عنوان مقاله [English]
Predicting the yield of strategic crops such as wheat and barley can provide liquidity to purchase products from farmers, suitable space for storage, sufficient pricing, and estimating the import and export needs of the agricultural products. Crop yield forecasting can be estimated using different methods. Artificial neural network is one of the methods recently has been considered and has high accuracy in crop yield estimation. In this approach the relationship between independent and dependent variables as well as their complex interactions will be studied and hidden correlatioins between the variables is discovered. Crop yield, particularly in case of rain-fed crops, severely affected by climatic factors such as rainfall, humidity, temperature fluctuations and solar radiation during the growth season. On this basis, it seems that in case of relationships between climatic data (as independent variables) and crop yield (as dependent variable) it would be possible to predict agricultural production.
Materials and Methods
Considering the importance of forecasting agricultural production, an experiment was conducted in Kermanshah province, with the aim of estimating rainfed and irrigated barley yield using artificial neural network approach,. Barley yield data of 25 years (1991 to 2015) as well as raw and corresponding standardized meteorological data (total annual rainfall, average annual temperature, humidity annual average total sunshine hours, average annual evaporation and the number of frost days) were used as input data networks. To find the best network, performance of different types of neural networks was tested to barley yield evaluation. To evaluate models the statistics indices of correlation coefficient (R), coefficient of determination (R2), mean squared error (MSE) and root mean square error (RMSE) were used.
Results and Discussion
The results showed that the best neural network built for rainfed barley was Modular Neural Network with Momentum learning law.
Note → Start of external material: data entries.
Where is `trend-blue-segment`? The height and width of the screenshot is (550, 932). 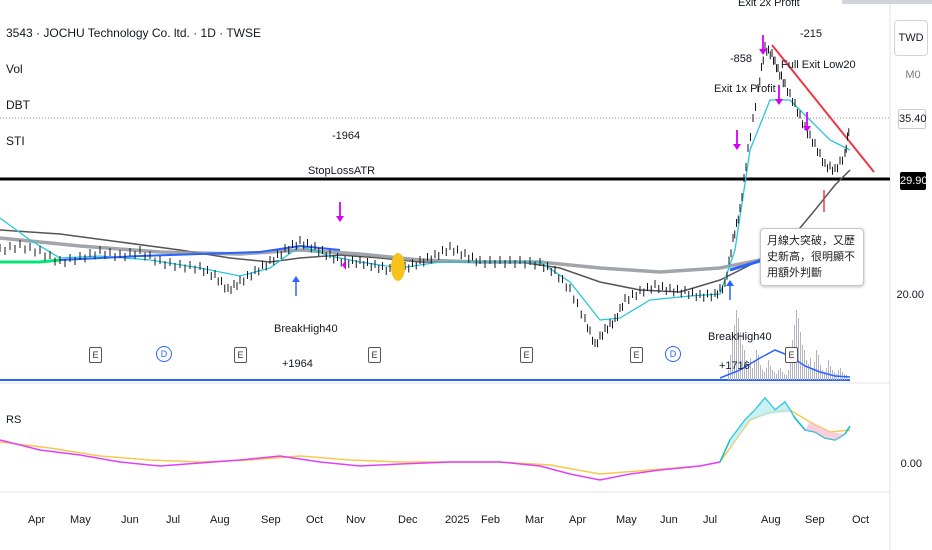 trend-blue-segment is located at coordinates (200, 252).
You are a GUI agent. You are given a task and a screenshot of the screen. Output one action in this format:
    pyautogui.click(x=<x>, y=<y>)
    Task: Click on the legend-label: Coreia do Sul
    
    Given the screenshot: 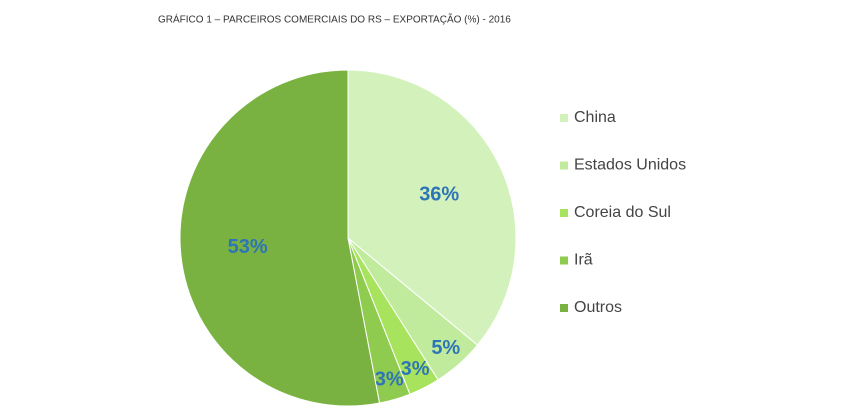 What is the action you would take?
    pyautogui.click(x=622, y=212)
    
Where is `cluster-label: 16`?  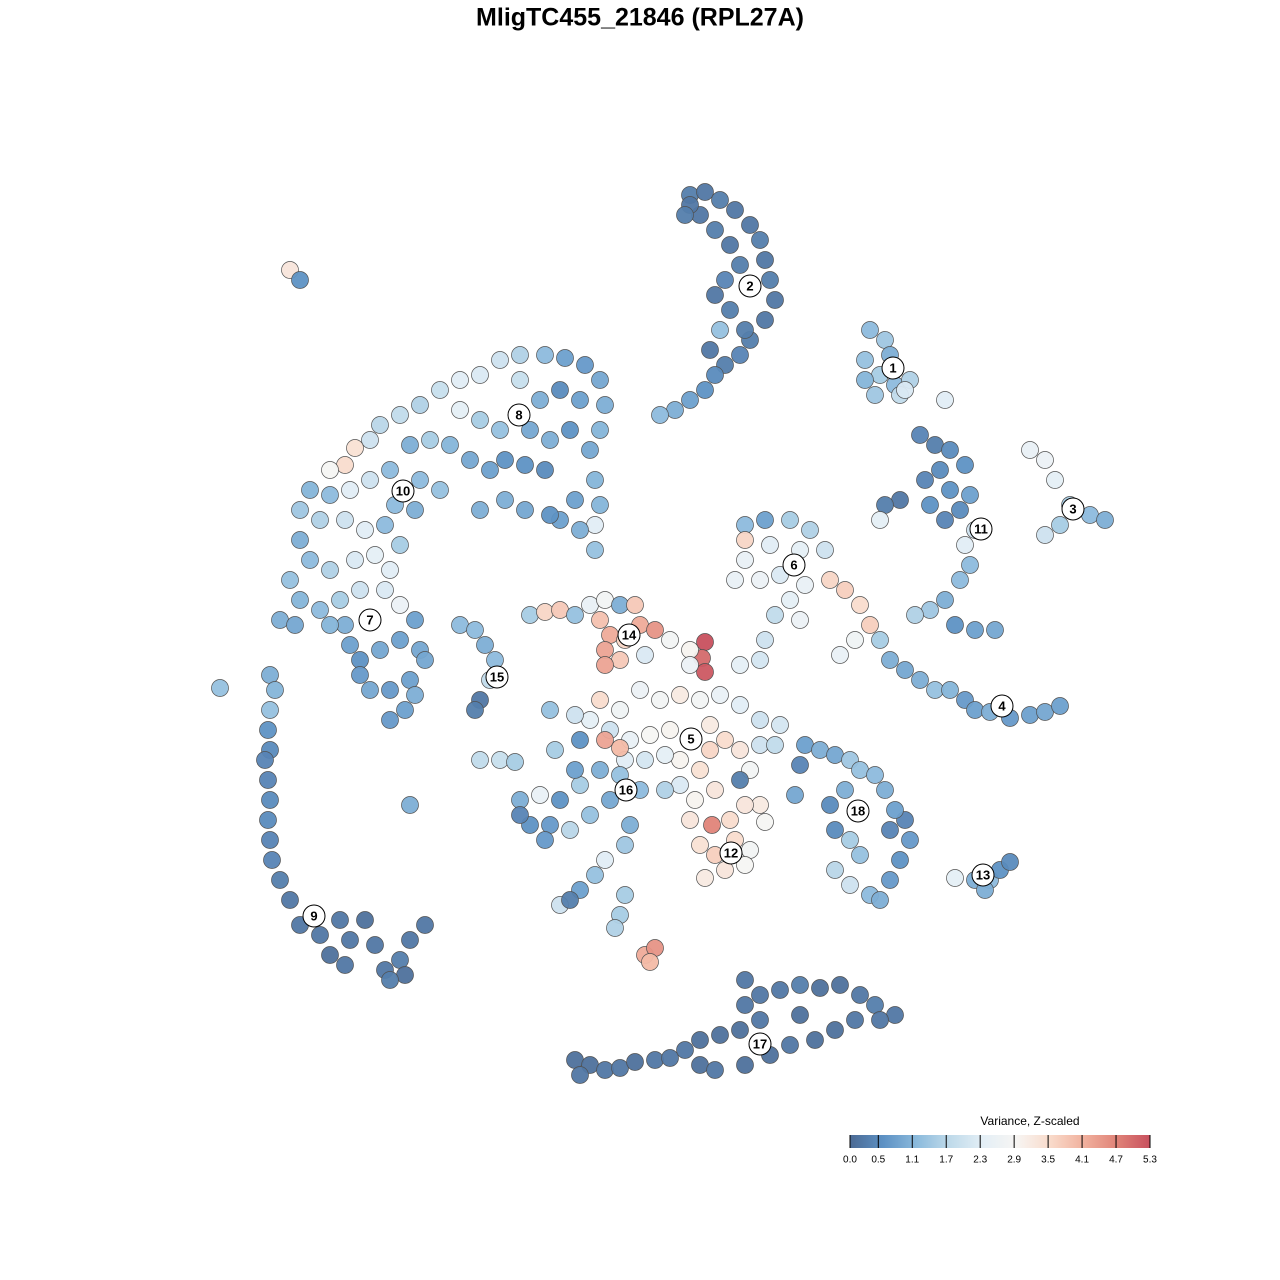
cluster-label: 16 is located at coordinates (626, 790).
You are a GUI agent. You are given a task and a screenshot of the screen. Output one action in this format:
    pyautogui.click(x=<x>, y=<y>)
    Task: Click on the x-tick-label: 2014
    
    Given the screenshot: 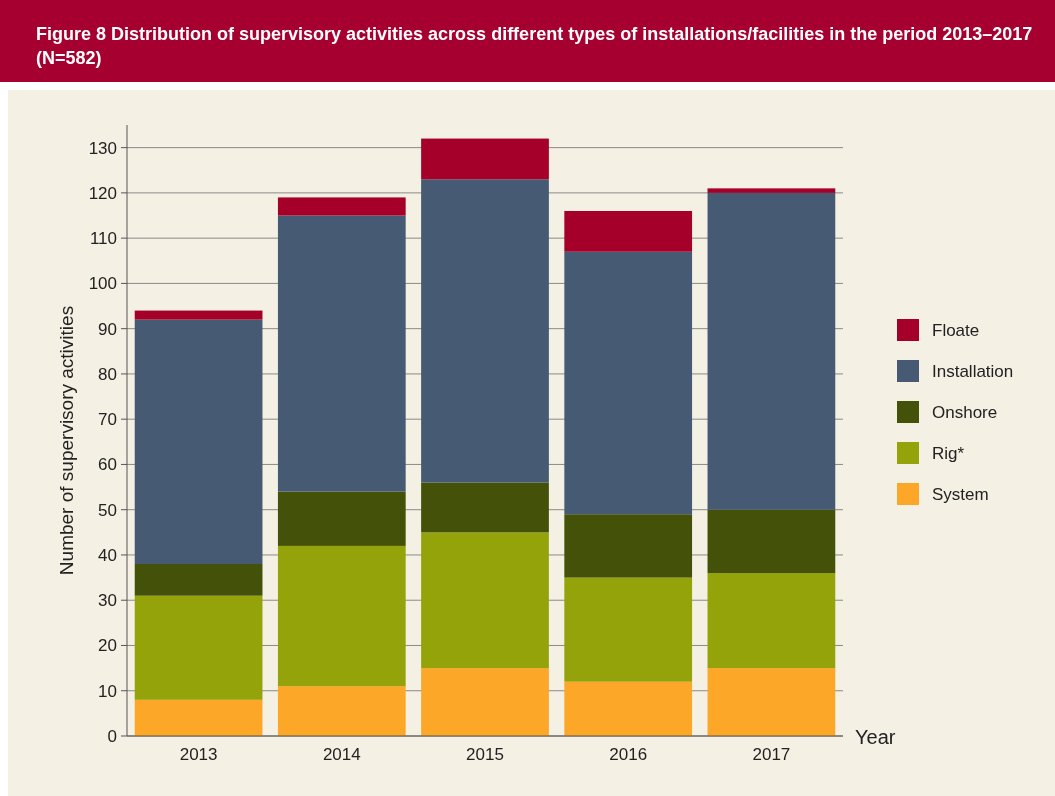 What is the action you would take?
    pyautogui.click(x=342, y=754)
    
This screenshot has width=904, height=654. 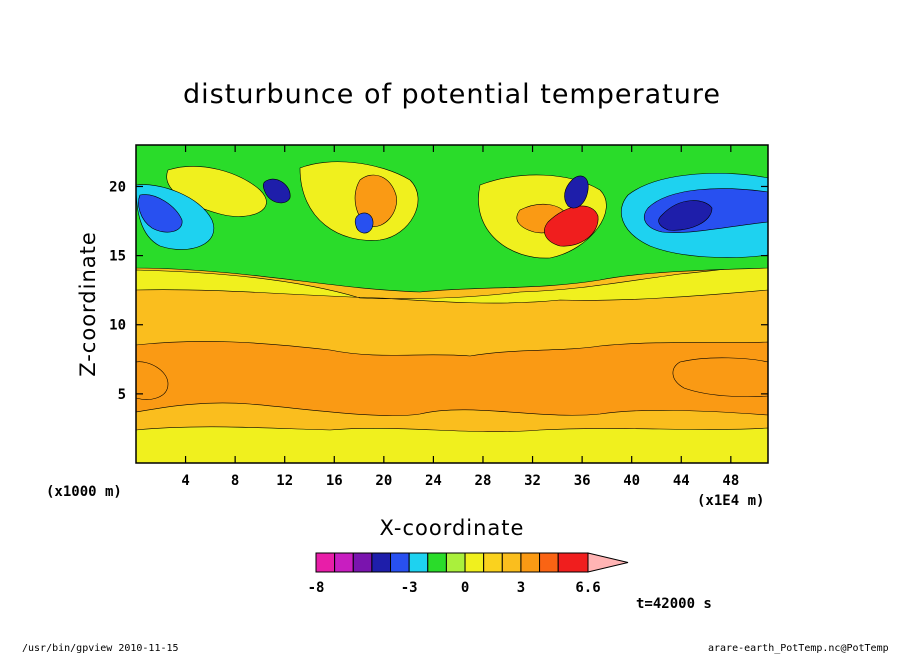 I want to click on colorbar-label: 3, so click(x=521, y=588).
The network had a correlation coefficient of 0.96 and 0.92, and coefficient of determination of 0.85 and 0.92 for raw and standard data, respectively. The best neural network built for irrigated barley was also Modular Neural Network with Momentum learning law. The correlation coefficient for the raw and standard input data was 0.78 and 0.72 with coefficient of determination of 0.60 and 0.51, respectively. The results showed the less efficiency of artificial Neural Network in predicting irrigated compared to rainfed barley yield. Comparison of MSE and RMSE between the models also revealed that networks related to rainfed barely with more accuracy had more correlation coefficient compared to irrigated barely. It seems that the managing operations such as watering in irrigated barley has reduced the effect of climate factors on barley yield. So that the sensitivity of irrigated barley yield was much less than the rainfed barley. In fact, in irrigated cultivations, depending on the amount of available water, crops were irrigated regularly. This would be in addition to supplying the needed water of crops, also reduce the impact of other climatic factors such as temperature.
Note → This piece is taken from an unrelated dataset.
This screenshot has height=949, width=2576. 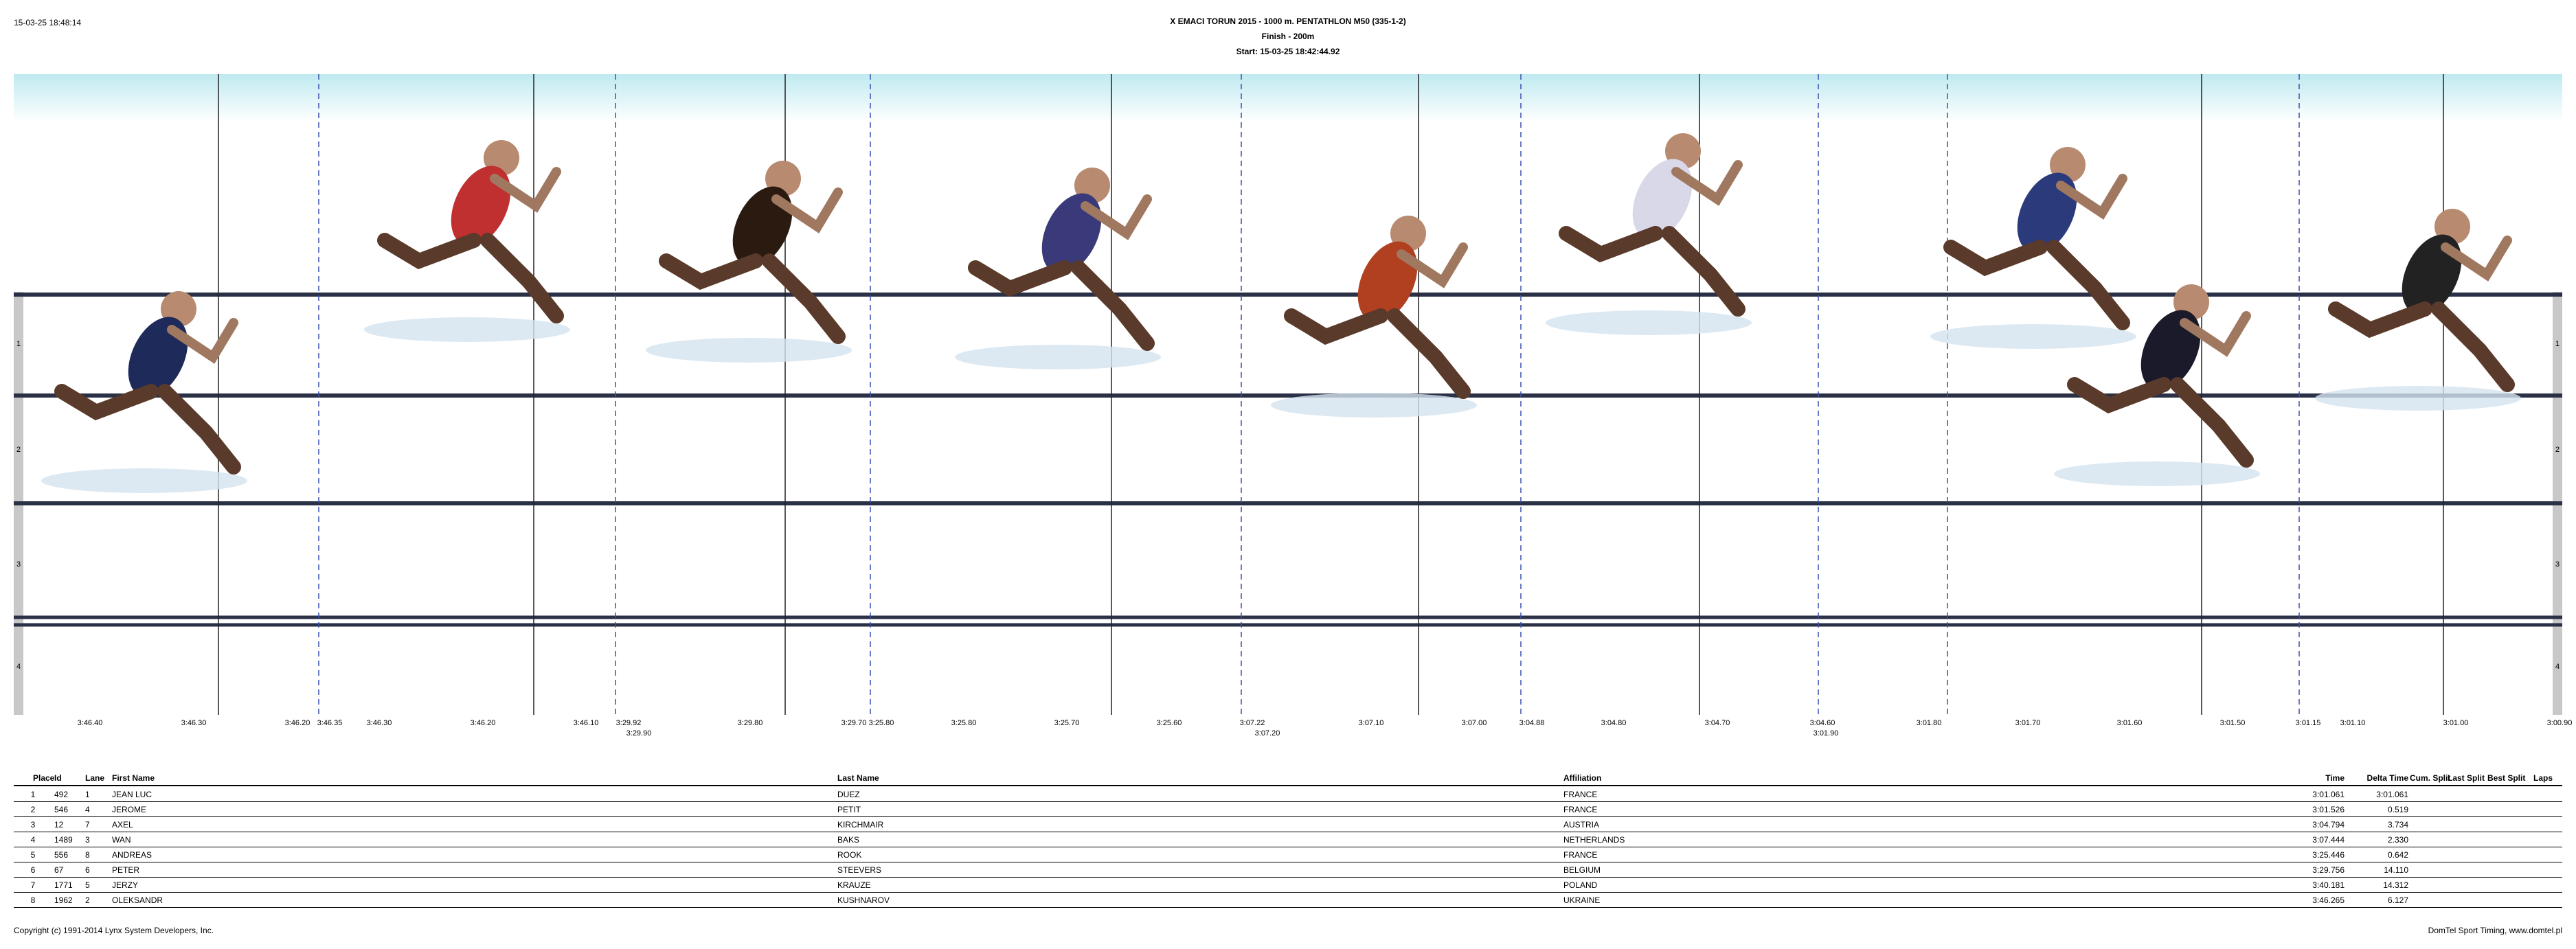 What do you see at coordinates (860, 825) in the screenshot?
I see `cell: KIRCHMAIR` at bounding box center [860, 825].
Generally based on the results of this study, the accuracy of Artificial Neural Network to predict the yield of rainfed barley was more acceptable than irrigated barley in Kermanshah province. Rainfed cultivation are more affected by climatic factors such as rainfall and temperature, which would be the reason of the achieved results. Hence, the accuracy of neural network for rainfed barley was more than irrigated barely, which represents more relationship between yield of rainfed barley with climatic factors as inputs of the model. So the sensitivity test of the yield to climatic factors revealed more sensitivity in rainfed than irrigated barley. Moreover, the accuracy of neural network showed that neural network was built for barley than wheat.